In the cloned stable-baselines3 folder, go to /stable-baselines3/stable_baselines3/common/base_class.py and add the string "sym" to the list between lines 315 and 326, as shown below:

return [
            "policy",
            "device",
            "env",
            "eval_env",
            "replay_buffer",
            "rollout_buffer",
            "_vec_normalize_env",
            "_episode_storage",
            "_logger",
            "_custom_logger",
            "sym"
        ]

Explanation: The symmetry related parameters are not saved with the model to avoid triggering the pickle error. These parameters do not need to be saved unless the user wants to retrain a model and the robot/environment is not perfectly symmetric (which implies that the symmetry mappings are adapted during the learning process). Since the NAO robot in SimSpark is perfectly symmetric, excluding the 'sym' parameter from saved models does not have any negative effect.

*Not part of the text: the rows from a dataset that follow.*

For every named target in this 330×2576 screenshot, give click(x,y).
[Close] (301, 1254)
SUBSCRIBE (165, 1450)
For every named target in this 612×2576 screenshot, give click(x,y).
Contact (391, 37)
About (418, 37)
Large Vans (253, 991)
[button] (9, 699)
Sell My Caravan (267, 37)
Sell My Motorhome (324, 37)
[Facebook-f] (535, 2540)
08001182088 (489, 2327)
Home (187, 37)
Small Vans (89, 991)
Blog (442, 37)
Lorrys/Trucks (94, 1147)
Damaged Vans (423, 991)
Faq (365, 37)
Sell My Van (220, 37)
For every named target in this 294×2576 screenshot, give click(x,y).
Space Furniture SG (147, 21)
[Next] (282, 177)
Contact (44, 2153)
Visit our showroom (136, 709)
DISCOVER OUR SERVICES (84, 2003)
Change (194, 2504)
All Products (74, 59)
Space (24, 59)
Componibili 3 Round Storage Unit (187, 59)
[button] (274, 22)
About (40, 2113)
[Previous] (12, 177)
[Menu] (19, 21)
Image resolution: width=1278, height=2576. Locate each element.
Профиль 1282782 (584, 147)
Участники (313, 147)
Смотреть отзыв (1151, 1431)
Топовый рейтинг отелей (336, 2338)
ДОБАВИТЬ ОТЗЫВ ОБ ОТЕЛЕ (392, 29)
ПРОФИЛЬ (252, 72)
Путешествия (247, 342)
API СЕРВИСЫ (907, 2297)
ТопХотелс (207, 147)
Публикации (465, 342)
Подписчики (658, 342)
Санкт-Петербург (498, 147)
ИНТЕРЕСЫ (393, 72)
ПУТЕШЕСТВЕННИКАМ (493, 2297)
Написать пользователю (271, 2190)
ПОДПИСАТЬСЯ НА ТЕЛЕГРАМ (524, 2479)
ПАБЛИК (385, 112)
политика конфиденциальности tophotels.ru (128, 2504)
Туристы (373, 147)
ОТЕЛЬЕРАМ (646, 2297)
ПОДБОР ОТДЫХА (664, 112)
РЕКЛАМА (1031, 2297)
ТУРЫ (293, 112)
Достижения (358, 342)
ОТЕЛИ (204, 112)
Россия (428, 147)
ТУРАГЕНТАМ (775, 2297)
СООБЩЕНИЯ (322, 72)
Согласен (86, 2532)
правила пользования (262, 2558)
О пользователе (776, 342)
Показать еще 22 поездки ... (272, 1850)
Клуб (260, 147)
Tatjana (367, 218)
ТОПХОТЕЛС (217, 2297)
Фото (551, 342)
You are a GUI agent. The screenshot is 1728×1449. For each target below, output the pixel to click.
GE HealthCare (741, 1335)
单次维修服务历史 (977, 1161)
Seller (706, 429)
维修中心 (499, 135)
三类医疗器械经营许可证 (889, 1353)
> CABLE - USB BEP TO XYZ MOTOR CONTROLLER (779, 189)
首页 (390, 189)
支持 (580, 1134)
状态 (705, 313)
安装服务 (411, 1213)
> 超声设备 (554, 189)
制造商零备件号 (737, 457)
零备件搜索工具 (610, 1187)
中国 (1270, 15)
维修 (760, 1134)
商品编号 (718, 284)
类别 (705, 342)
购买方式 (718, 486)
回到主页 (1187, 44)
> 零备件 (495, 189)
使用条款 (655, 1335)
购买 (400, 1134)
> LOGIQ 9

B) Delete the modified stable-baselines3 and install the most recent version:

pip3 install stable-baselines3 gym shimmy

Explanation: Using the latest stable-baselines3 is probably better in terms of performance/stability. It's important to note that using the modified stable-baselines3 from https://github.com/m-abr/Adaptive-Symmetry-Learning has no advantage unless the user defines the symmetry mappings for the NAO robot.


As mentioned in the documentation, using the modified stable-baselines3 is an advanced option. I recommend solution B for anyone that is starting. I am currently changing the documentation to make this clearer.